**課題 1**
冠詞についての読解文によると、冠詞は大きくいくつの種類に分けられますか。

**読解文**
その理由は、日本語に冠詞が存在しないからでしょう。つまり、私たち日本人は冠詞の存在自体に慣れていないということです。ここではそんな難敵である冠詞を使い分けるために、ルールをわかりやすく解説します!

冠詞とは?

冠詞の定義

中学英語で習った「冠詞」ですが、ここでもう一度おさらいをしておきましょう。

アメリカで最大シェアを有する英英辞典『Merriam Webster Learner’s Dictionary』によると、「冠詞(article)」の意味は以下のように書かれています。

“grammar : a word (such as a, an, or the) that is used with a noun to show whether or not the noun refers to a specific person or thing”

引用元:Merriam Webster Learner’s Dictionary

上記を訳すと「文法:名詞が特定の人やものを指しているかどうかを示すために名詞とともに使用される単語(a/anあるいはthe)」となります。要するに、冠詞(a/an/the)は名詞の属性を表す単語ということです。

ちなみに、冠詞は限定詞の1つで、その他の限定詞にはthisやthatのような「指示詞」、myやyourのような「所有限定詞」、a littleやmanyのような「数量詞」などがあります。

冠詞の種類

冠詞は以下の3つに大別できます。

1.不定冠詞:名詞が特定されていない(a/an)
2.定冠詞:名詞が特定されている(the)
3.無冠詞:冠詞をつけない

これら3つについては、ルールとともに詳しく後述します。

英語の冠詞はなぜ必要なのか

冠詞のルールを解説する前に、なぜ英語に冠詞が必要なのかを日本語と比較して説明しておきます。

日本語では何冊であろうと「本」は「本」、何本であろうと「花」は「花」としか言いません。もちろん、他の名詞でも同様です。しかし、日本語は「数詞」に厳格な言語で、和語の数詞である「1つ、2つ…」に始まり、本、冊、匹、枚、台、軒など多くの数詞で名詞の数と属性を表しています。

一方、英語は日本語と比較すると「名詞」の使い分けに厳格な言語です。1冊の本ならa book、5冊の本ならfive books、限定された1冊の本ならthe bookです。他の名詞も同様となり、冠詞a/an/theや複数形s、数量詞someなどを伴い名詞に意味を持たせています。

**課題 2**
下のリストで、「I want to click on Pip」を含む行から始め、リストの最後の行までを番号付きリストとして書き出してください。空行は含めないでください。

**提示データ**
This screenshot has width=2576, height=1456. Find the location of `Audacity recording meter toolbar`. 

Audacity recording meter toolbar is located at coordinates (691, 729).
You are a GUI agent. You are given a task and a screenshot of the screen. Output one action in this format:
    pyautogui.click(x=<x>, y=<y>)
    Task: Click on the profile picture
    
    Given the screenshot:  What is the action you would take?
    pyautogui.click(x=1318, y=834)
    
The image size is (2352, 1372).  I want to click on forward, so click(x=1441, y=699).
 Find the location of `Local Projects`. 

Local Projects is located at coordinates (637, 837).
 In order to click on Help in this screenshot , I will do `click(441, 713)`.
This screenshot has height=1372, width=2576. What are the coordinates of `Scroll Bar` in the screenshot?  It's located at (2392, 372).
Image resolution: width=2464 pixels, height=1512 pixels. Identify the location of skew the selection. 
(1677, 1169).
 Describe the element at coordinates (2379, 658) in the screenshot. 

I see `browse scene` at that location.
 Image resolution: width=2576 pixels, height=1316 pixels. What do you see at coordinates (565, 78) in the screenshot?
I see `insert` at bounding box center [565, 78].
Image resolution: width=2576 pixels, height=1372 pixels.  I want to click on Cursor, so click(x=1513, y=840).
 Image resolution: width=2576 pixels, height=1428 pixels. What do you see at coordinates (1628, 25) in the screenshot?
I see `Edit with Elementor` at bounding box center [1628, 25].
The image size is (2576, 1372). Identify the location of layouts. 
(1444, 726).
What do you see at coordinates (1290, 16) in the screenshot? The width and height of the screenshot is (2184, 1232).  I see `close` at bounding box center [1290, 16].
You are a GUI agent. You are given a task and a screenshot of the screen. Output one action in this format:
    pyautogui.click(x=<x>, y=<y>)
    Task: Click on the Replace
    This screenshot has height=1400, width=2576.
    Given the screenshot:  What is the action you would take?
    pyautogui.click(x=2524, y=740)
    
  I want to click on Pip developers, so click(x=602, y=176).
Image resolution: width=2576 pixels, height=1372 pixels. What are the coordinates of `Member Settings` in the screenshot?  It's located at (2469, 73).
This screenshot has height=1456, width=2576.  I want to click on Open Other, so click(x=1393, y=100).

**解答 1**
不定冠詞、定冠詞、無冠詞の3つに大別できます。

**解答 2**
1.   I want to click on Pip developers, so click(x=602, y=176).
2. Image resolution: width=2576 pixels, height=1372 pixels. What are the coordinates of `Member Settings` in the screenshot?  It's located at (2469, 73).
3. This screenshot has height=1456, width=2576.  I want to click on Open Other, so click(x=1393, y=100).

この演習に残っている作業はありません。